Assigned task 1: In the excerpt about Pompeo and Iran, how many ways that Iran must change did Pompeo lay out last year?
Assigned task 2: Pick up the excerpt about Pompeo and Iran after its final sentence and keep writing.

Excerpt provided:
* * * * * * *

Pompeo declined on Sunday to comment on the latest report by the International Atomic Energy Agency (IAEA). He said Washington was tracking IAEA findings closely but added: “We also have our own independent understanding of what is taking place there.
“And the world should be mindful that we are watching closely how Iran is complying with the requirements that were set out in the JCPOA, not only the heavy water issue, but the amount of high-enriched uranium which they are accumulating,” he said, referring to the Joint Comprehensive Plan of Action which the Trump administration has quit.
“We are watching closely as they put centrifuges into work and whether they are actually beginning to spin those centrifuges and load those centrifuges,” Pompeo said.
Last year, Pompeo outlined 12 ways Iran must change — including stopping its support for proxy groups and halting its missile program — before the United States lifts sanctions.
He also called on Iran to stop uranium enrichment, never to pursue plutonium reprocessing and to close its heavy water reactor. He said it also had to declare all previous military dimensions of its nuclear program and to permanently and verifiably abandon such work.
Switzerland has served as an intermediary between Iran and the United States since shortly after the Islamic revolution in November 1979. Switzerland provides protective and consular services for some 100 U.S. citizens and 12,000 people with both U.S. and Iranian citizenship.

* * * * * * *

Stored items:
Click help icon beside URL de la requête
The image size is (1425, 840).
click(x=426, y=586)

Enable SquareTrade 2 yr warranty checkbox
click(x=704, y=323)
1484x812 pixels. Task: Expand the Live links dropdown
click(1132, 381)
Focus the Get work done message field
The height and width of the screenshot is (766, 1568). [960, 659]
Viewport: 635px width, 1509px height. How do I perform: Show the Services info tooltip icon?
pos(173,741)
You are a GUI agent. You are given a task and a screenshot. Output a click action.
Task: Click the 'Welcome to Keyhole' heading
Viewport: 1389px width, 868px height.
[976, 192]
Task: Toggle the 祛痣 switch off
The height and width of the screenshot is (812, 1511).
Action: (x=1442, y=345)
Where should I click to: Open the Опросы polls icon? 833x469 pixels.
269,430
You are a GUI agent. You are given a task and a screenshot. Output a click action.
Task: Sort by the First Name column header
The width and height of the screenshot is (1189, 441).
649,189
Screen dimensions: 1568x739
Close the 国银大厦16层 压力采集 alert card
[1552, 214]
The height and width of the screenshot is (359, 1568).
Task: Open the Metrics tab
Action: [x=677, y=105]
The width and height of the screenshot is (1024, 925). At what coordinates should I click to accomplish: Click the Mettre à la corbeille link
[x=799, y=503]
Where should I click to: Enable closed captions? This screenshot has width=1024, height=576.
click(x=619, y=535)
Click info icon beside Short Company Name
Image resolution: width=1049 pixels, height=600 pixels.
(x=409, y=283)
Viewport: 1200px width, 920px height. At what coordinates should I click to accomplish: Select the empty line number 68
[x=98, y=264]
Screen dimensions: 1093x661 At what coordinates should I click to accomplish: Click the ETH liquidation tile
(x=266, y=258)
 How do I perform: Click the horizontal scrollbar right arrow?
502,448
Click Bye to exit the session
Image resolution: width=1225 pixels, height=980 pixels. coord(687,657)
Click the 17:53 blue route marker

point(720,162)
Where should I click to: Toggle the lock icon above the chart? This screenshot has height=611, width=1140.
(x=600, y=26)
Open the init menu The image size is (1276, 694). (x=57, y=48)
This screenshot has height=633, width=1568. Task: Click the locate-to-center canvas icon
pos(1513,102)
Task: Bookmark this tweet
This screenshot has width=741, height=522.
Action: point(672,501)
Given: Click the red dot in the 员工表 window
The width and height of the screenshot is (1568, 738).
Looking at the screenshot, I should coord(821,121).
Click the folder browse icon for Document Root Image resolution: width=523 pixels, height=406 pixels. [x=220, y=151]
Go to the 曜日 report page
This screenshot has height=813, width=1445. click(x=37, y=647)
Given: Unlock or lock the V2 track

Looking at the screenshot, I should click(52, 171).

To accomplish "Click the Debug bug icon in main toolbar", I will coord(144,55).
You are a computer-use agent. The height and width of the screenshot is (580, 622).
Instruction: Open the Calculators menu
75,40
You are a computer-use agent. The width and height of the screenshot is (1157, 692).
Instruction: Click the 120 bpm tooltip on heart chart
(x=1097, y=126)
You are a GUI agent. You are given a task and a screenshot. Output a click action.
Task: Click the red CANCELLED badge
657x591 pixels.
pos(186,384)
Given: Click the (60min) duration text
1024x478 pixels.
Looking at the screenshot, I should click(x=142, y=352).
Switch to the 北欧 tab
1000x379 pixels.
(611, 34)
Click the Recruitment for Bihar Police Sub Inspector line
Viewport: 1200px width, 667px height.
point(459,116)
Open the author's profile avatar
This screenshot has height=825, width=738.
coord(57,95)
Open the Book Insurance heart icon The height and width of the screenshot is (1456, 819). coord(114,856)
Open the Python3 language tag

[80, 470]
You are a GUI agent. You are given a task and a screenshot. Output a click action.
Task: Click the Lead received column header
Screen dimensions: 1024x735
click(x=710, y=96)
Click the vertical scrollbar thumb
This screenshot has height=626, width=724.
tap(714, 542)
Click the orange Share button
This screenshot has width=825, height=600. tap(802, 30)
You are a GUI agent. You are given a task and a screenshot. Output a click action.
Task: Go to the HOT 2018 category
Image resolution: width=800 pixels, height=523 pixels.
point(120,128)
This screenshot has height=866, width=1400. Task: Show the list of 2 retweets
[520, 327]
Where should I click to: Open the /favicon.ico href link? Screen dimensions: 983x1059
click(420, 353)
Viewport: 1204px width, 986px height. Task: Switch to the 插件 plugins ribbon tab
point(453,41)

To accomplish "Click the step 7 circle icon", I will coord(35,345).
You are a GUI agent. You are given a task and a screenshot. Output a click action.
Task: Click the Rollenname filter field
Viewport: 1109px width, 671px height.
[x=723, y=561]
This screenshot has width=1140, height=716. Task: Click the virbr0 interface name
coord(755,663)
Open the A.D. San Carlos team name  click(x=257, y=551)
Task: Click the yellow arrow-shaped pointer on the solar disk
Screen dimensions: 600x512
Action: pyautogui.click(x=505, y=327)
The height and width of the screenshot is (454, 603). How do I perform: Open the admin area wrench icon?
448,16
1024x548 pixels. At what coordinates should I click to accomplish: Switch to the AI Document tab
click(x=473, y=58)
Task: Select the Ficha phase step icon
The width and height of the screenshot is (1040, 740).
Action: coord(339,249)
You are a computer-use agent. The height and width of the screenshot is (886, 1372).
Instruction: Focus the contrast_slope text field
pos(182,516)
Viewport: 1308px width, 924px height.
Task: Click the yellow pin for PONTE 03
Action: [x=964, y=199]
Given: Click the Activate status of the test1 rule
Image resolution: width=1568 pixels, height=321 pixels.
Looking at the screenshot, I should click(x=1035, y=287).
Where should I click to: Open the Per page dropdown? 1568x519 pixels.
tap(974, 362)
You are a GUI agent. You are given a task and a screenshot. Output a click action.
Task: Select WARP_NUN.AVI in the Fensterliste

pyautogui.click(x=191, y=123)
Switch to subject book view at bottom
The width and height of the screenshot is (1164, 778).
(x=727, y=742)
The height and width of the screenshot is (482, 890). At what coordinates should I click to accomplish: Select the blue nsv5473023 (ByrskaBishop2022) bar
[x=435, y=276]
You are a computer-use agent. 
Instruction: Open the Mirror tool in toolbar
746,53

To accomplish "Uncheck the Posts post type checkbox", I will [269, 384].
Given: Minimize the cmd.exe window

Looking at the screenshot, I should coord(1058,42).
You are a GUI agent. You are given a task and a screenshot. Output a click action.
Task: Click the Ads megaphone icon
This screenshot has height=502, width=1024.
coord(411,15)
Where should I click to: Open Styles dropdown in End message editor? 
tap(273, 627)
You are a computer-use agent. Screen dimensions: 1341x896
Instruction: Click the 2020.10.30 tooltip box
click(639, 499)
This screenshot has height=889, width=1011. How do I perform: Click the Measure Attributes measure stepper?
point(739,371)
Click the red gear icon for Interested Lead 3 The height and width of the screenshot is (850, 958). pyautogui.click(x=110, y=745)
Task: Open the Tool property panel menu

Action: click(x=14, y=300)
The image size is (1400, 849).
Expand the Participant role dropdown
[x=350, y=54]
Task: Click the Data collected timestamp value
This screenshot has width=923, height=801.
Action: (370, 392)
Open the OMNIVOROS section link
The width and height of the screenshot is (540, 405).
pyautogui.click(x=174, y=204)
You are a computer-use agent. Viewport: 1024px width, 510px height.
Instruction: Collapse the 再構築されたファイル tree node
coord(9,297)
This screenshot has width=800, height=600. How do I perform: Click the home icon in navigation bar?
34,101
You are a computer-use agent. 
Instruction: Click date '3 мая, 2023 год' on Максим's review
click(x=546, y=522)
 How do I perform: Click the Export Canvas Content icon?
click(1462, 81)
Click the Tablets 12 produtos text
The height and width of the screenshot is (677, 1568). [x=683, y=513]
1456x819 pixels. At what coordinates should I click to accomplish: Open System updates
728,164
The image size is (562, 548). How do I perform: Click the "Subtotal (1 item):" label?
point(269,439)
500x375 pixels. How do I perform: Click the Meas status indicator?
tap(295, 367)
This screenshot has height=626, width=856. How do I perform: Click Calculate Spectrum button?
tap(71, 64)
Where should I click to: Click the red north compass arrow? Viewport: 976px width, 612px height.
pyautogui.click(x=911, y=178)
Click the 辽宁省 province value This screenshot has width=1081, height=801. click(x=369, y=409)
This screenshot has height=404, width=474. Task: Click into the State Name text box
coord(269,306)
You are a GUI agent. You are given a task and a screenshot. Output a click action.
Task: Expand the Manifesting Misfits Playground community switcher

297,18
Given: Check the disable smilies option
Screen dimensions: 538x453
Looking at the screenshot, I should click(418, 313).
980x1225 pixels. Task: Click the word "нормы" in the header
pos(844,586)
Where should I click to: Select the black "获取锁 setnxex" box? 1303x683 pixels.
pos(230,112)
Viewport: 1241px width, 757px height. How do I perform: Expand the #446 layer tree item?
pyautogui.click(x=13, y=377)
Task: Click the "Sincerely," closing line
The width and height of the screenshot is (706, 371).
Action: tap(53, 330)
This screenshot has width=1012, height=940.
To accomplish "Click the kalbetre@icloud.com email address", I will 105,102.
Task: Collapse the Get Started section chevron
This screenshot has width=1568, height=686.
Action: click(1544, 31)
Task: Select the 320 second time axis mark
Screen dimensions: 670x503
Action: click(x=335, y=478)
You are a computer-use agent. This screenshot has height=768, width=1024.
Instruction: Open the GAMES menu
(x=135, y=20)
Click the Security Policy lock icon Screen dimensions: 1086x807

* * * * * * *

Answer space 1: 12 ways.

Answer space 2:
At least five American citizens, including four dual nationals of the United States and Iran, are detained in Iran as well as at least two permanent U.S. residents
Another American, former FBI agent Robert Levinson, has been missing in Iran since 2007. Iranian officials have repeatedly denied knowledge his disappearance or whereabouts.
Pompeo declined to offer details about efforts to secure the release of the detainees and whether this would boost confidence with Tehran, but said their families should know it was an issue worked on “every single day.”
Iran and the United States have been drawn into starker confrontation in the past month, a year after Washington pulled out of a deal between Iran and global powers to curb Tehran’s nuclear programme in return for lifting international sanctions.
Washington re-imposed sanctions last year and ratcheted them up in May, ordering all countries to halt imports of Iranian oil. In recent weeks it has also hinted at military confrontation, saying it was sending extra forces to the Middle East to respond to an Iranian threat.